Anders Blomdell wrote:
For the last few days, I have tried to figure out a good way to share interrupts between RT and non-RT domains. This has included looking through Dmitry's patch, correcting bugs and testing what is possible in my specific case. I'll therefore try to summarize at least a few of my thoughts.


1. When looking through Dmitry's patch I get the impression that the iack handler has very little to do with each interrupt (the test 'prev->iack != intr->iack' is a dead giveaway), but is more of a domain-specific function (or perhaps even just a placeholder for the hijacked Linux ack-function).


2. Somewhat inspired by the figure in "Life with Adeos", I have identified the following cases:

  irq K  | ----------- | ---o    |   // Linux only
  ...
  irq L  | ---o        |         |   // RT-only
  ...
  irq M  | ---o------- | ---o    |   // Shared between domains
  ...
  irq N  | ---o---o--- |         |   // Shared inside single domain
  ...
irq O | ---o---o--- | ---o | // Shared between and inside single domain

Xenomai currently handles the K & L cases, Dmitrys patch addresses the N case, with edge triggered interrupts the M (and O after Dmitry's patch) case(s) might be handled by returning RT_INTR_CHAINED | RT_INTR_ENABLE from the interrupt handler, for level triggered interrupt the M and O cases can't be handled.

If one looks more closely at the K case (Linux only interrupt), it works by when an interrupt occurs, the call to irq_end is postponed until the Linux interrupt handler has run, i.e. further interrupts are disabled.

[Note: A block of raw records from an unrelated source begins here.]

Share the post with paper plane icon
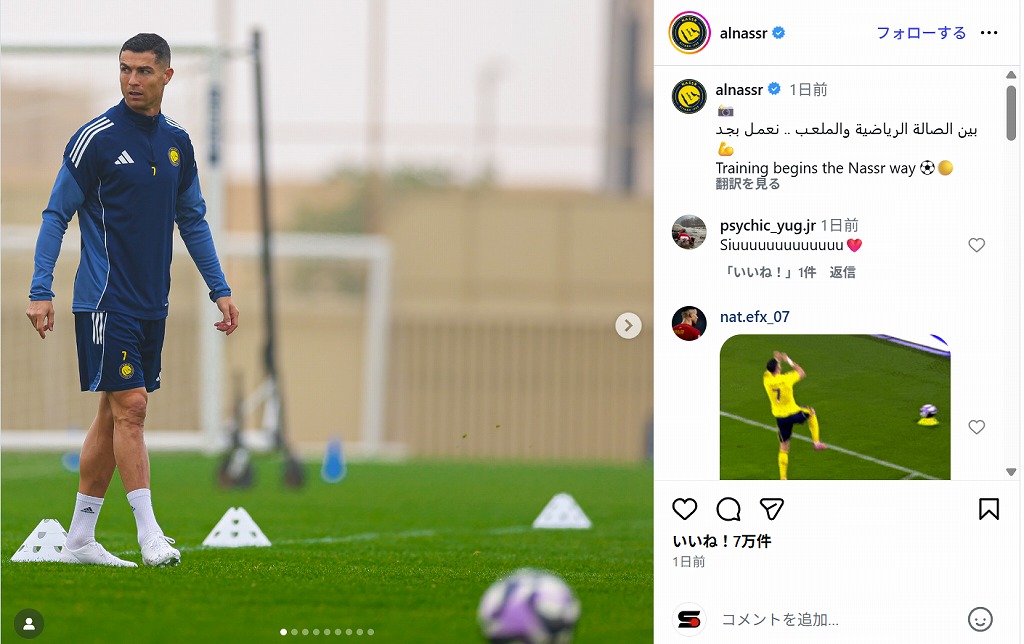This screenshot has width=1024, height=644. tap(771, 509)
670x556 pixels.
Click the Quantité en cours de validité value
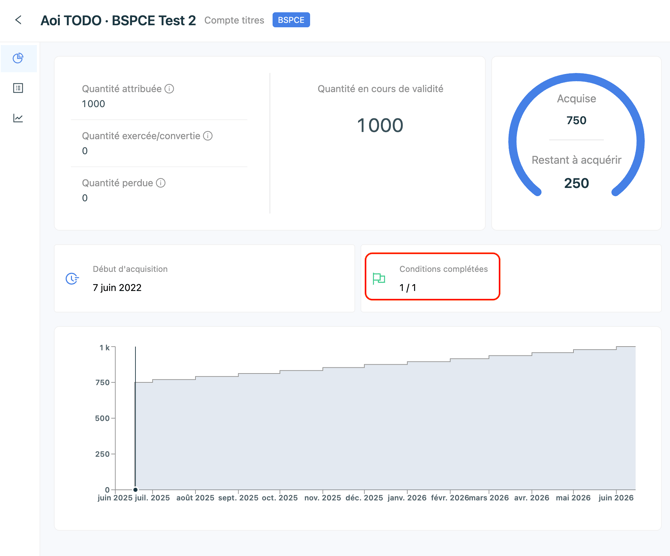coord(380,125)
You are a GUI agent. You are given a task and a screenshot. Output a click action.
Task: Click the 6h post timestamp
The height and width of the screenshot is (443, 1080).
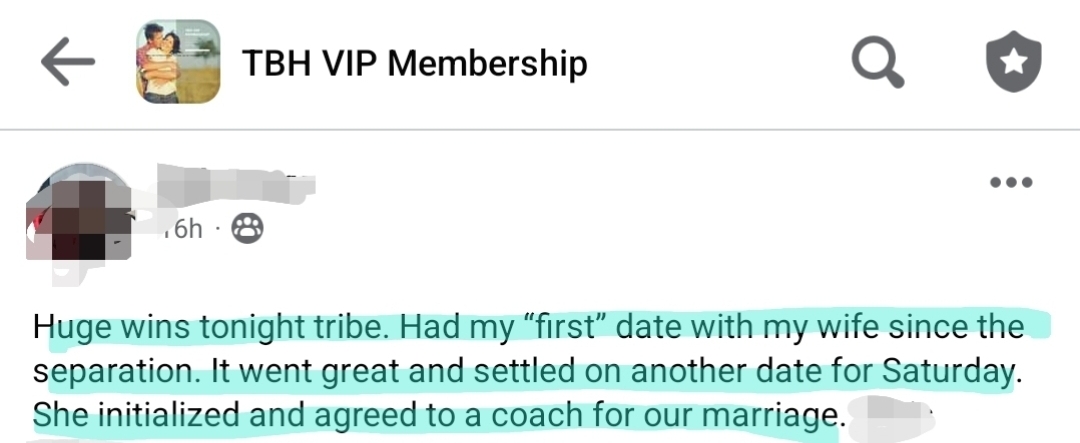185,230
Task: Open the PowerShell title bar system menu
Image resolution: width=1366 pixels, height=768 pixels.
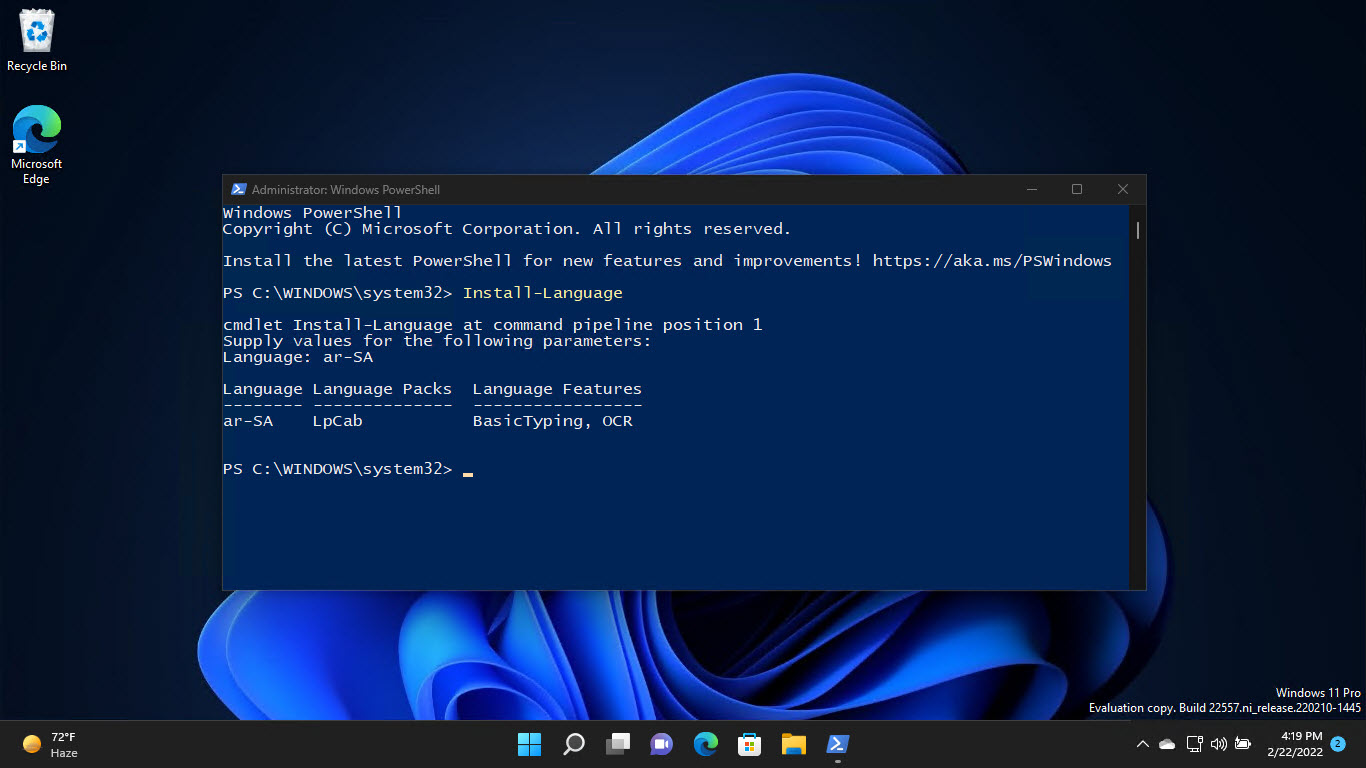Action: (x=238, y=189)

This can be seen as a lazy version of Philippe's idea of disabling all non-RT interrupts until the RT-domain is idle, i.e. the interrupt is disabled only if it indeed occurs.

If this idea should be generalized to the M (and O) case(s), one can't rely on postponing the irq_end call (since the interrupt is still needed in the RT-domain), but has to rely on some function that disables all non-RT hardware that generates interrupts on that irq-line; such a function naturally has to have intimate knowledge of all hardware that can generate interrupts in order to be able to disable those interrupt sources that are non-RT.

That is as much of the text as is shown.